All that should come back is the lines of the data below from the one containing "Viewport: 1024px width, 768px height." to the one containing "This screenshot has width=767, height=442.", inclusive, exactly as they stand.

*** Source material Section Begins ***

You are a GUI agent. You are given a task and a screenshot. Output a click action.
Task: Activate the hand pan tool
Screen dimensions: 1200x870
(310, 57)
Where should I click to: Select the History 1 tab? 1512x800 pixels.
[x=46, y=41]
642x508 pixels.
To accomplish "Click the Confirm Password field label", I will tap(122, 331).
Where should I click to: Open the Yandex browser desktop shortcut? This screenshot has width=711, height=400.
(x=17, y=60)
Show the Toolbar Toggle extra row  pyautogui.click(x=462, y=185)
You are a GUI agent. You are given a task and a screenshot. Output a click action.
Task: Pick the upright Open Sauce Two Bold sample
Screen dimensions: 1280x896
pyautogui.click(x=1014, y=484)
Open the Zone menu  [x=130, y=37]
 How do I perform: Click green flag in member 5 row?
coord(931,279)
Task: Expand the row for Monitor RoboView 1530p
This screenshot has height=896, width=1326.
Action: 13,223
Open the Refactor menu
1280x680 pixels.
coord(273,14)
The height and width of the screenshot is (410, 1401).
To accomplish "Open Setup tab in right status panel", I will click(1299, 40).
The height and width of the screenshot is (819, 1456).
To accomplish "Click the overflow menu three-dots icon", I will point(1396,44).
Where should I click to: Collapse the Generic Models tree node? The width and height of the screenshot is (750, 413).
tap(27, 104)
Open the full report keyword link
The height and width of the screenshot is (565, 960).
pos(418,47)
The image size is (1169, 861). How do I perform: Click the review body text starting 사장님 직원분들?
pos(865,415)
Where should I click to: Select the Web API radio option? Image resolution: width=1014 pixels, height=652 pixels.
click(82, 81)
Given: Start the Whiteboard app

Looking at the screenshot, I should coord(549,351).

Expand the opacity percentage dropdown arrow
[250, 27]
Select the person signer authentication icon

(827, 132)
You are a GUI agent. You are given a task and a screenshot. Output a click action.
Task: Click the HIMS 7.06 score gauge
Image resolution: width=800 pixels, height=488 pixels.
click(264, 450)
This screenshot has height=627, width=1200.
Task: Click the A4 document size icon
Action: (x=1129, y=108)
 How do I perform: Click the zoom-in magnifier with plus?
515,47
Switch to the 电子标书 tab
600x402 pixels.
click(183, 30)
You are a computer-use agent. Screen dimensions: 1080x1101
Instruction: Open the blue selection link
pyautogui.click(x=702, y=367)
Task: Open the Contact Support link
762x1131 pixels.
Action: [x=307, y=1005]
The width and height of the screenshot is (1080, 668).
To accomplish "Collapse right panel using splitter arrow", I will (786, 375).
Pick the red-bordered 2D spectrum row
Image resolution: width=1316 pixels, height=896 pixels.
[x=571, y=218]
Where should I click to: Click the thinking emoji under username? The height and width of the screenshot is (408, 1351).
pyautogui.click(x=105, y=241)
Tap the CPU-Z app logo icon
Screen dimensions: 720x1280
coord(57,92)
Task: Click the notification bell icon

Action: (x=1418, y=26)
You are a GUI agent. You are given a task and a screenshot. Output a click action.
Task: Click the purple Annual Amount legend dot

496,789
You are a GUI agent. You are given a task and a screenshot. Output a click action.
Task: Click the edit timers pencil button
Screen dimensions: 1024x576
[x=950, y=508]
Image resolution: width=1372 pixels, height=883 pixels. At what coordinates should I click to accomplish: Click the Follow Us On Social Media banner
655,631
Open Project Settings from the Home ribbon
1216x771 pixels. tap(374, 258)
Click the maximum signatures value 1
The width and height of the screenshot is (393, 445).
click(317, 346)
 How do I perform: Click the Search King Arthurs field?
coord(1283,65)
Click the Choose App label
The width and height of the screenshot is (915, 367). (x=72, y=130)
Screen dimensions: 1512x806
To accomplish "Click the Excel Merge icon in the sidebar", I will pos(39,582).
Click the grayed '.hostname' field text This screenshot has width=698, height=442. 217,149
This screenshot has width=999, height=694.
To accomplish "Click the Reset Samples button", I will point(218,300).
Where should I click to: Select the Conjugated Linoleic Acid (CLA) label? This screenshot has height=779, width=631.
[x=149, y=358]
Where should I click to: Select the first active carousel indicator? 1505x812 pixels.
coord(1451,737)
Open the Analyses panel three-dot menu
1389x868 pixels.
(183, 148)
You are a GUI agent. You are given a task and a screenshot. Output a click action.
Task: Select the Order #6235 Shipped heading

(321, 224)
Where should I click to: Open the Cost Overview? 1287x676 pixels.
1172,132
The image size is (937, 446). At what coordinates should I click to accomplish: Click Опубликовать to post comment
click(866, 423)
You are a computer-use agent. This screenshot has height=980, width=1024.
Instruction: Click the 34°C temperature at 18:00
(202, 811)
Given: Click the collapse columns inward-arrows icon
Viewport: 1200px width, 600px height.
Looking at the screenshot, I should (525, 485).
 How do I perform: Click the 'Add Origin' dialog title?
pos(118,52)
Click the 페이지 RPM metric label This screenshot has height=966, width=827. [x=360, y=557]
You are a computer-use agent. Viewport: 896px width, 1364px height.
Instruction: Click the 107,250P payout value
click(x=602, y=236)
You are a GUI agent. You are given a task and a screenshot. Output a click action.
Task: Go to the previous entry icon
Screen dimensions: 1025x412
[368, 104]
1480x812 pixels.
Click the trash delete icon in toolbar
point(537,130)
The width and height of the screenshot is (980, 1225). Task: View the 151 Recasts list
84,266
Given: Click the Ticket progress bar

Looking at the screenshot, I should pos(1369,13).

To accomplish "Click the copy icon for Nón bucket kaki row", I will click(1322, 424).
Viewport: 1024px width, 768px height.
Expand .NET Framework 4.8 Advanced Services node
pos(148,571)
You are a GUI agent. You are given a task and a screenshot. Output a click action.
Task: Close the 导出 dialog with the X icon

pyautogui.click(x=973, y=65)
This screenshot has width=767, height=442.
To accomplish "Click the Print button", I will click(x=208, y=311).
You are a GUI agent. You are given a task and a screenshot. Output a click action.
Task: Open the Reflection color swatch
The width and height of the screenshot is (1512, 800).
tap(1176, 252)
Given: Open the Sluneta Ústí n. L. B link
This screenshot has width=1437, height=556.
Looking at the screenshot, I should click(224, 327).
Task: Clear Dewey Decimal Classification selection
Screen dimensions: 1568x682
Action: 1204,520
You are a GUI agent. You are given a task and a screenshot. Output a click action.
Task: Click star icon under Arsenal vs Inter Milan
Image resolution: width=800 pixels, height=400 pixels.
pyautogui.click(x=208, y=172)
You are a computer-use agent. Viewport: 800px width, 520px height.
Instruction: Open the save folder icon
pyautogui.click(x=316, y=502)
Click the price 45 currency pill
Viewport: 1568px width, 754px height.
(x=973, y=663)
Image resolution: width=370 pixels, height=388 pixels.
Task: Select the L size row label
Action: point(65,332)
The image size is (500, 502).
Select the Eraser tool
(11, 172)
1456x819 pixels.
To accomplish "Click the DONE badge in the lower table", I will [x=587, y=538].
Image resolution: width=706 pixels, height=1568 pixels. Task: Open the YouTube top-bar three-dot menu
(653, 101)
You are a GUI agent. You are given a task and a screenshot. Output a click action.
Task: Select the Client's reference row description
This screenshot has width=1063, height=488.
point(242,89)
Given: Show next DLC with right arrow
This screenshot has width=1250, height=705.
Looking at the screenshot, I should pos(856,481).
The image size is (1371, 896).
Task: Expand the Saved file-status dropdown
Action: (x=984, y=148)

*** Source material Section Ends ***

## Exercise result:
Viewport: 1024px width, 768px height.
Expand .NET Framework 4.8 Advanced Services node
pos(148,571)
You are a GUI agent. You are given a task and a screenshot. Output a click action.
Task: Close the 导出 dialog with the X icon

pyautogui.click(x=973, y=65)
This screenshot has width=767, height=442.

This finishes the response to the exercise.